When you take out a loan for a car, charge something to your credit card, or get a personal line of credit, there is going to be an interest rate that applies to your loan.

A lot of different factors go into what you will be charged, including your own personal credit score. But even those with flawless credit still see a minimum charge that they can't get around. That all goes back to the Federal Funds Rate.

One thing consumers rarely realize is that all of our banks are lending money to each other every night. Banks are legally required to maintain a certain percentage of their deposits in non-interest-bearing accounts at the Federal Reserve to ensure they have enough money to cover any withdrawals that may unexpectedly come up. However, deposits can fluctuate and it's very common for some banks to exceed the requirement on certain days while some fall short. In cases like this, banks actually lend each other money to ensure they meet the minimum balance. It's a bit hard to imagine these multibillion-dollar financial institutions needing to borrow money to tide them over for a bit, but it happens every single night at the Federal Reserve. It's also a nice deal for those with balances above the reserve balance requirement to earn a bit of money with cash that would normally just be sitting there.

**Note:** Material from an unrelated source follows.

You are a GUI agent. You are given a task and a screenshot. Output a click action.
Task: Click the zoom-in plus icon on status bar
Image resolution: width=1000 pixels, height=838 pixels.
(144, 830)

The Federal Reserve The Federal Reserve


The exact interest rate the banks will charge each other is a matter of negotiation between them, but the Federal Open Market Committee (FOMC) (the arm of the Federal Reserve that sets monetary policy) meets eight times a year to set a target rate. They evaluate a multitude of economic indicators including unemployment, inflation, and consumer confidence to decide the best rate to keep the country in business. The weighted average of all interest rates across these interbank loans is the effective federal funds rate.

This rate has a huge impact on the economy overall as well as your personal finances. The federal funds rate is essentially the cheapest money available to a bank and that feeds into all of the other loans they make. Banks will add a slight upcharge to the rate set by the Fed to determine what is the lowest interest that they will announce for their most creditworthy customers, also known as the prime rate. If you have a variable interest rate loan (very common with credit cards and some student loans), it's likely that the interest rate you pay is a set percentage on top of that prime rate that your lender is paying. That's why in times of low interest rates (it was set at 0% during the Great Recession), a lot of borrowers should go for fixed interest rate loans that won't increase. However, if the federal funds rate was relatively high (it went up to 20% in the early 1980's), a variable interest rate loan may be a better decision as you would be charged less interest should the rate drop without the need to refinance.

The federal funds rate also has a major impact on your investment portfolio. The stock market reacts very strongly to any changes in interest rates from the Federal Reserve, as a lower rate makes it cheaper for companies to borrow and reinvest while a higher rate may restrict capital and slow short-term growth. If you have a significant portion of your investments in equities, a small change in the federal funds rate can have a large impact on your net worth.